Isi SK 731 mengatur bahwa dokumen pribadi capres-cawapres, termasuk ijazah, hanya boleh diakses internal KPU dengan dalih perlindungan data pribadi. Dalih ini busuk. Data pribadi pejabat publik berbeda dengan warga biasa. Justru transparansi adalah syarat mutlak agar rakyat bisa menilai apakah calon pemimpin layak dipercaya.
Tak heran publik marah. Apalagi isu ijazah Presiden Jokowi yang belum tuntas serta dugaan serupa pada anak sulungnya membuat SK ini terlihat jelas sebagai upaya licik menutupi kecurigaan rakyat. Wajar bila publik menilai KPU sedang membuka jalan bagi pemimpin bermental jahat, rakus, dan berwatak mafia untuk menguasai negeri ini.

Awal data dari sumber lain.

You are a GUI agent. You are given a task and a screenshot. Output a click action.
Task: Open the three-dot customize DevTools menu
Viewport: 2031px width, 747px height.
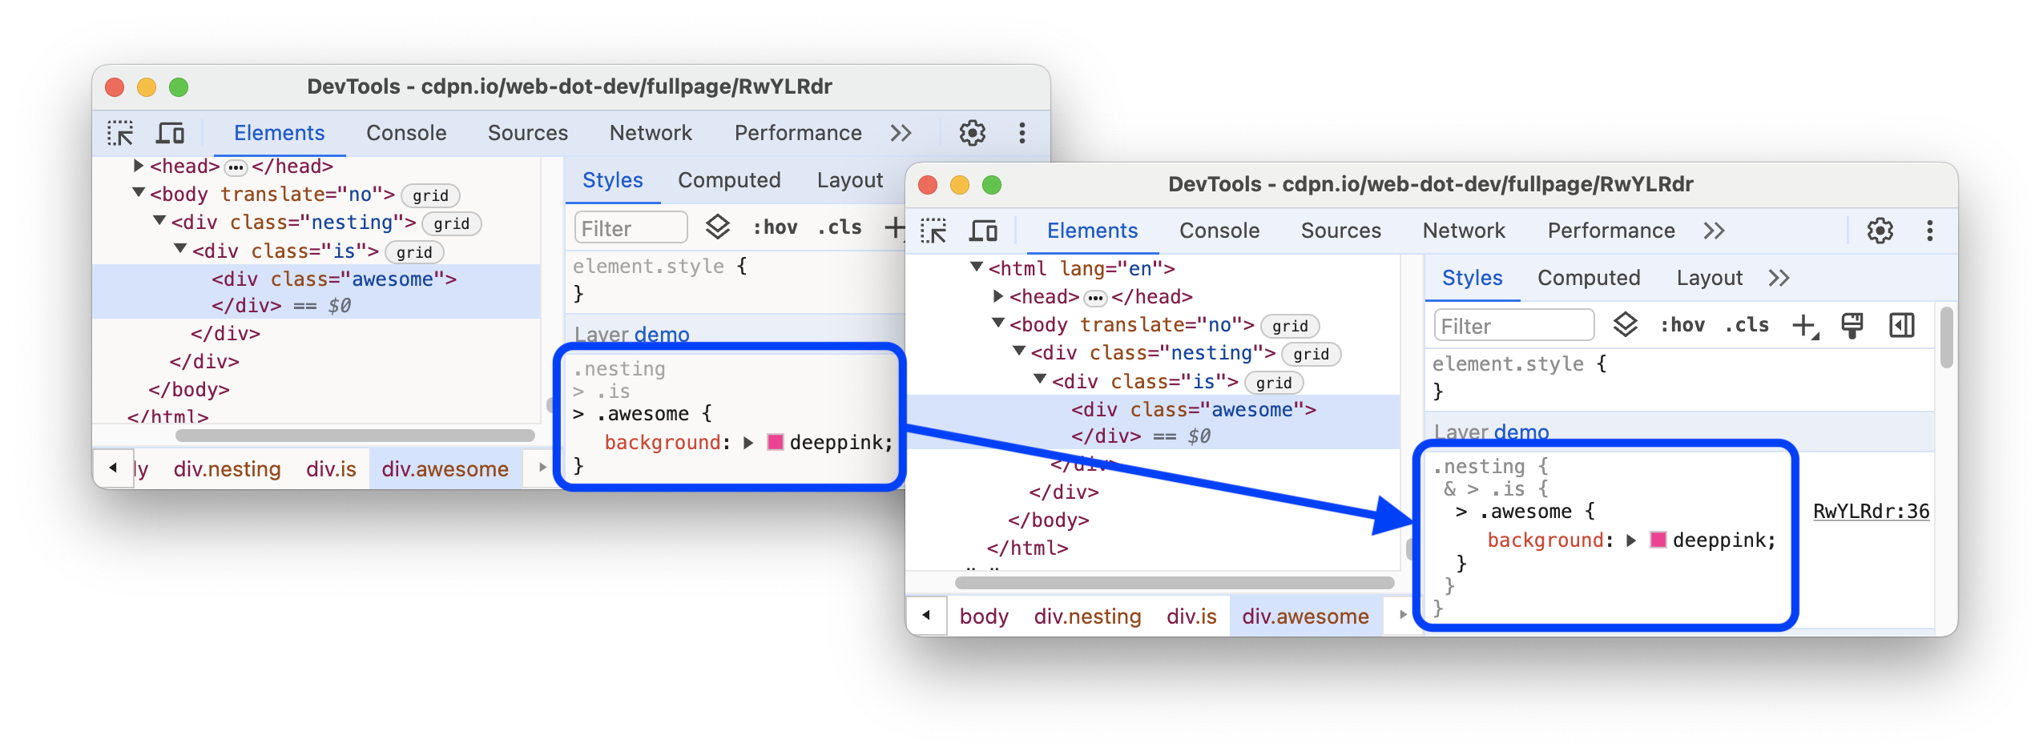click(x=1931, y=231)
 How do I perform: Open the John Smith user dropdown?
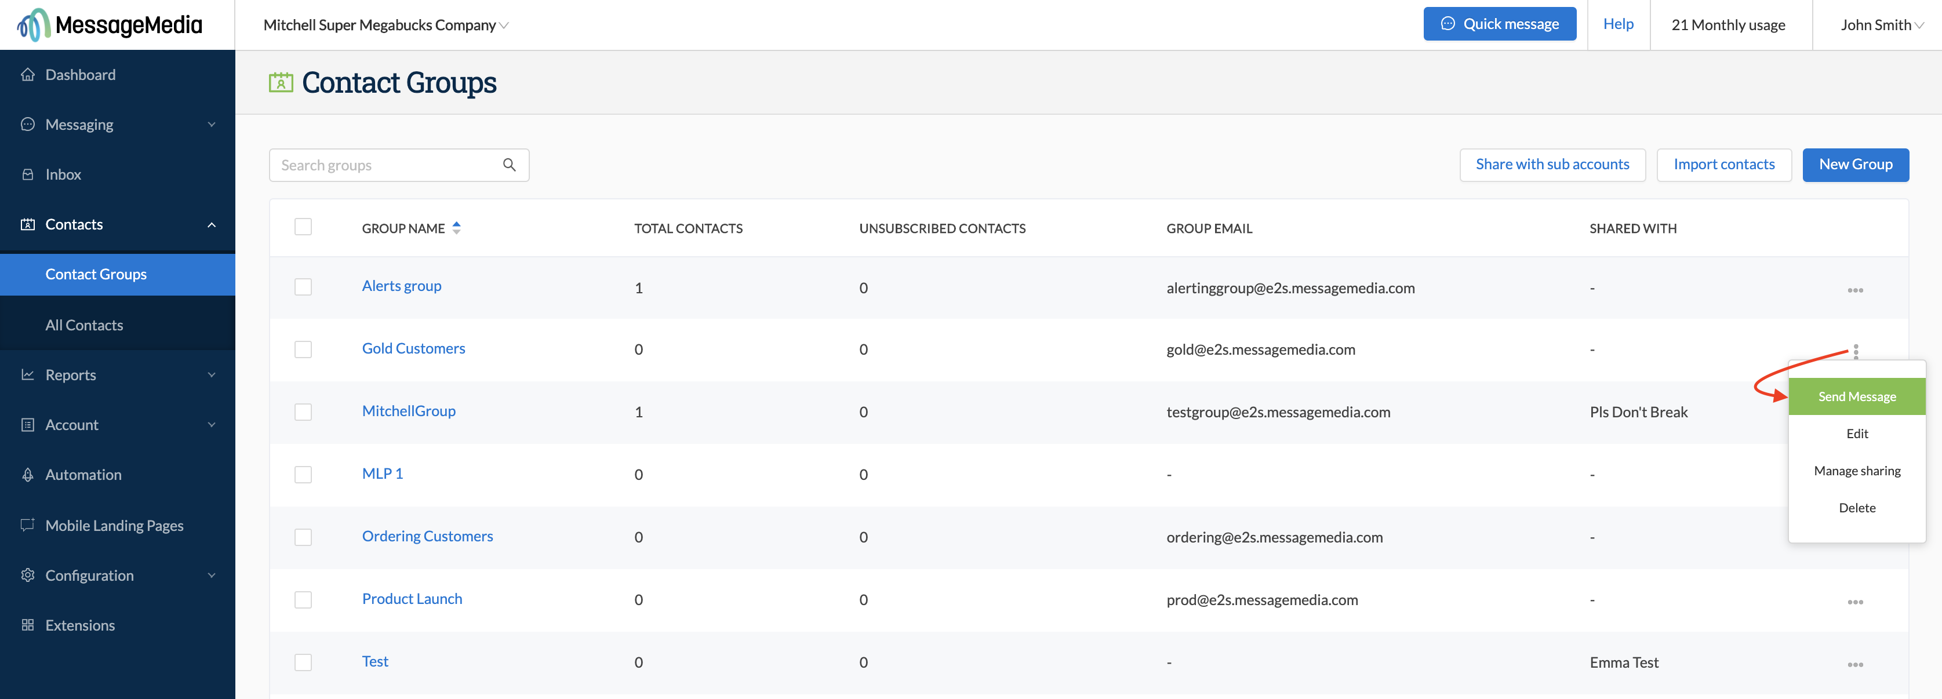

Yang membuat rakyat makin muak, SK 731 lahir di saat massa memenuhi jalanan pada akhir Agustus 2025. Wajar jika kemarahan rakyat yang awalnya tertuju pada DPR, tiba-tiba berbalik mengarah ke KPU. Takut bernasib sama dengan komisioner di Nepal yang diusir massa Gen Z, KPU buru-buru membatalkan SK 731 hanya beberapa hari setelah disahkan.
Tetapi apakah rakyat puas? Tentu tidak. Membatalkan keputusan bejat tidak serta-merta menghapus dosa politik. Justru dengan lahirnya SK 731, rakyat melihat wajah asli KPU, lembaga yang digaji mahal oleh rakyat, diberi fasilitas negara, tetapi tega mengkhianati rakyat dengan keputusan brutal yang melecehkan akal sehat.

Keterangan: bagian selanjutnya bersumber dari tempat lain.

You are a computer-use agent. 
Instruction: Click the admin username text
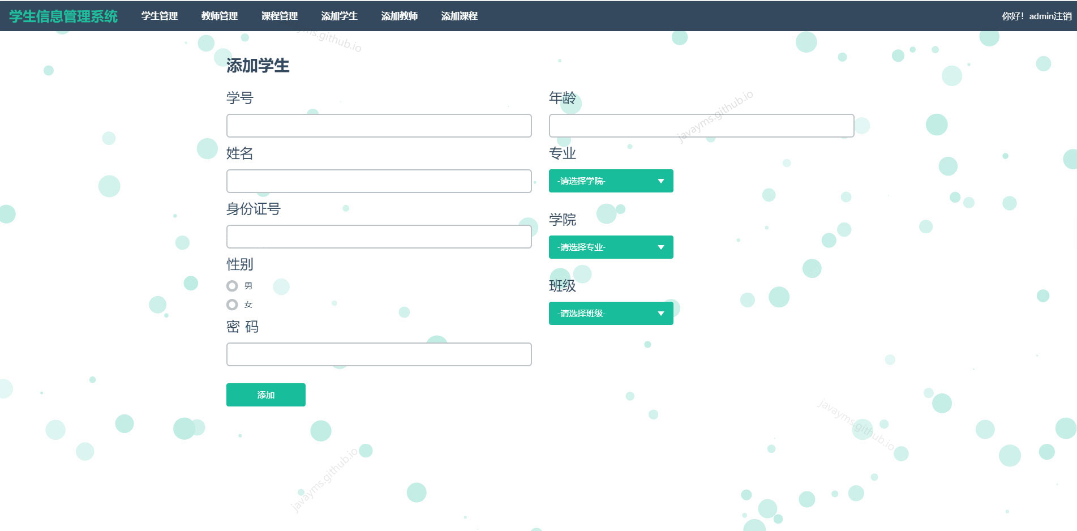[x=1041, y=16]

Presiden Prabowo Subianto tidak boleh diam, sebagaimana yang telah disampaikan dalam pidatonya yang akan serius menegakkan kebenaran dan keadilan. Terlebih keputusan sepihak, licik dan biadab ini lahir di masa pemerintahannya, sehingga mencoreng wibawa negara. Presiden harus menindak tegas para komisioner KPU periode 2022–2027 yang dipimpin oleh Mochammad Afifuddin, serta Idham Holik, August Mellaz, Yulianto Sudrajat, Parsadaan Harahap, Betty Epsilon Idroos dan Iffa Rosita. Komisioner yang sudah jelas melanggar sumpah jabatan ini layak dipecat. Mereka juga harus diproses hukum karena melanggar UUD 1945 dan UU KIP. Rekening pribadi para komisioner perlu diperiksa untuk memastikan tidak ada permainan pemodal busuk di balik SK 731. Bahkan biaya operasional yang digunakan dalam penyusunan keputusan sinting ini semestinya dipertanggungjawabkan dan dikembalikan.

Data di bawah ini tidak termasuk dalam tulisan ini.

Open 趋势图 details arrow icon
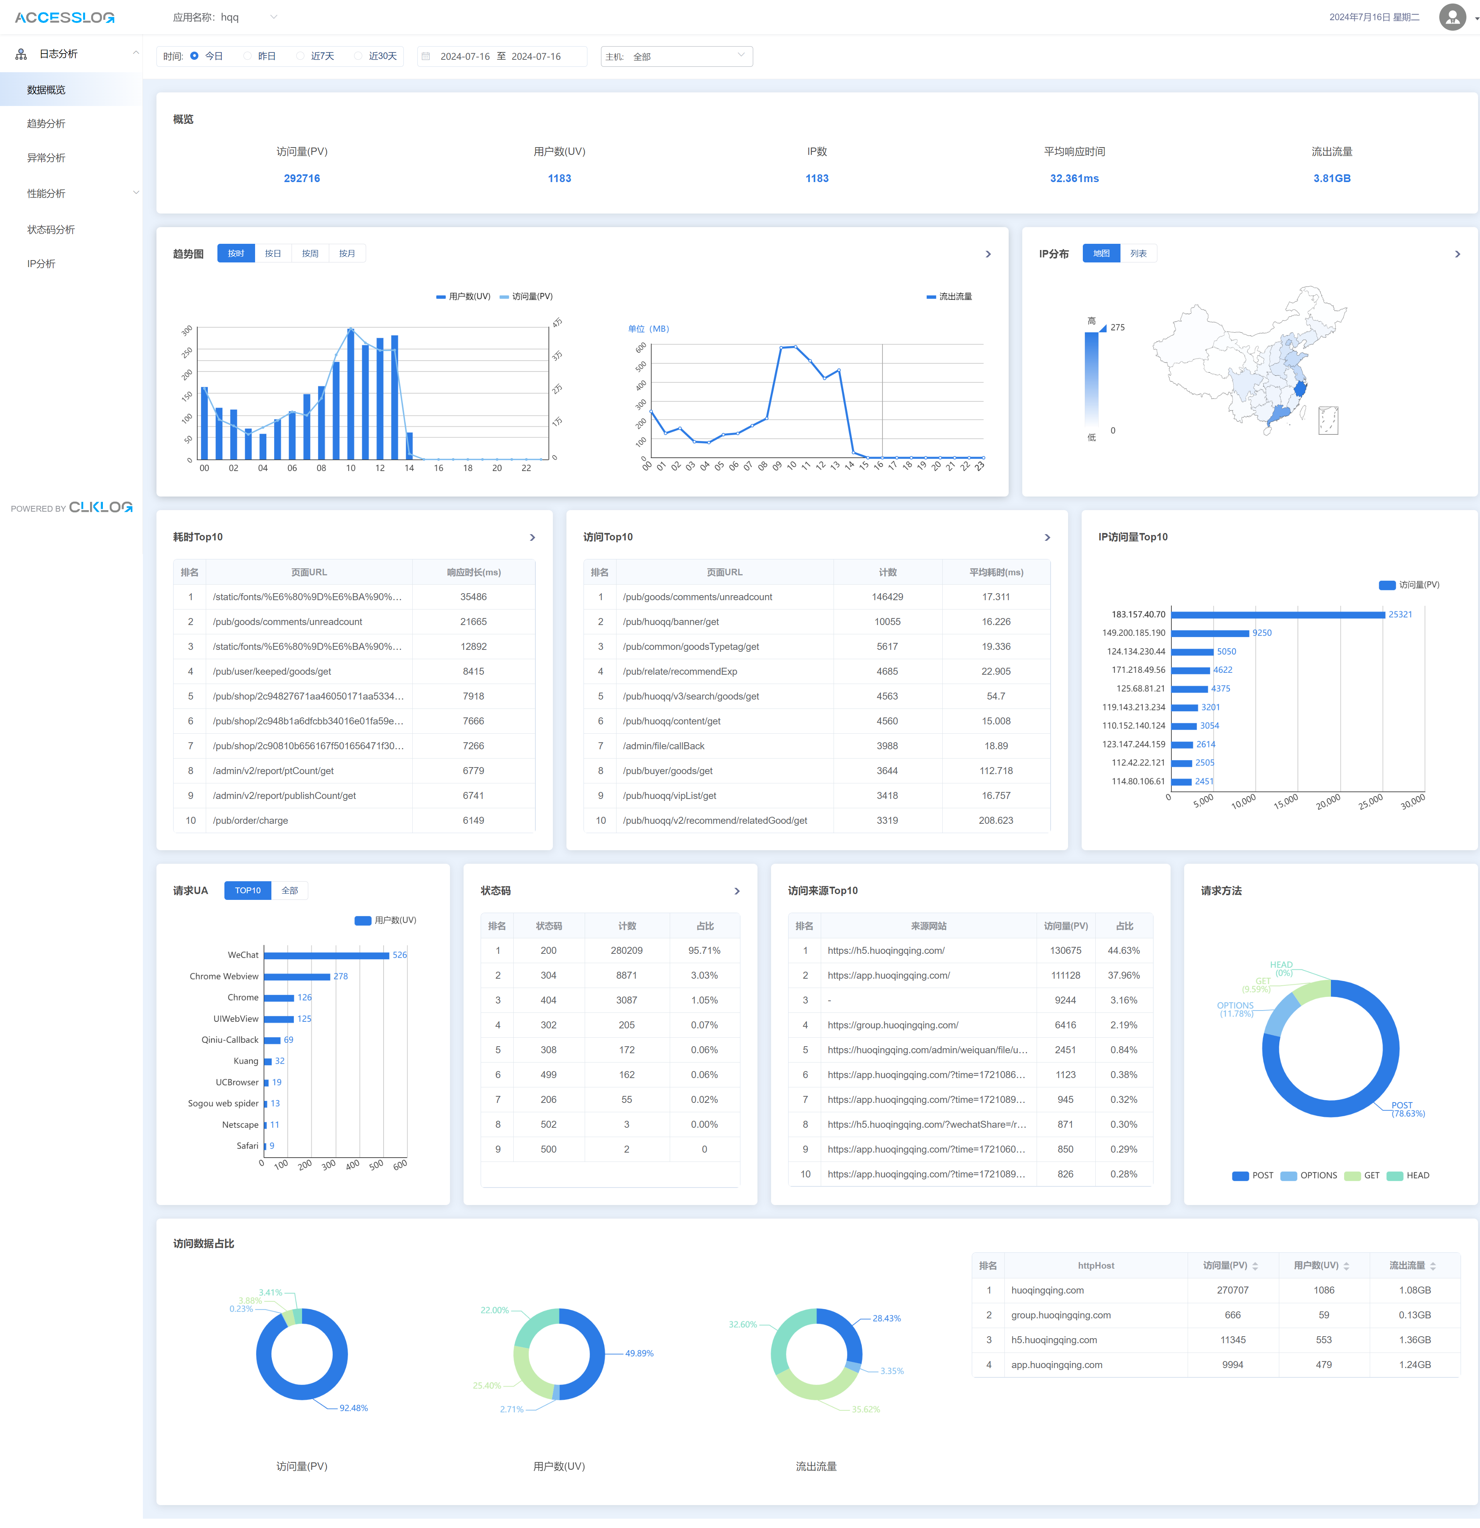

Jika busuknya SK 731 bisa lahir dari KPU, apa jaminan besok mereka tidak melahirkan keputusan licik lain? Demokrasi akan runtuh jika lembaga penyelenggara pemilu tidak lagi berpihak pada rakyat, melainkan pada kepentingan elit dan mafia politik.
Rakyat tidak boleh lupa. KPU pernah meloloskan presiden kontroversial dengan kualitas kepemimpinan rendah, sehingga membawa rakyat dan pemerintah dibawah kepimpinan Prabowo hidup dalam kesulitan, hutang yang besar dan tumbuhnya dinasti politik. Kini mereka melahirkan SK brutal yang nyaris menutup mata rakyat dari calon pemimpin bejat. Inilah akar masalah.
Maka, agar bangsa ini tidak terus dipermainkan, komisioner yang berperan dalam lahirnya SK 731 harus disapu bersih. Jika tidak, sejarah akan mencatat bahwa demokrasi Indonesia runtuh bukan oleh asing, melainkan oleh pengkhianatan brutal lembaga yang seharusnya menjadi wasit jujur yakni KPU.
Kalibata, Jaksel, Kamis 18 September 2025, 17:09 Wib.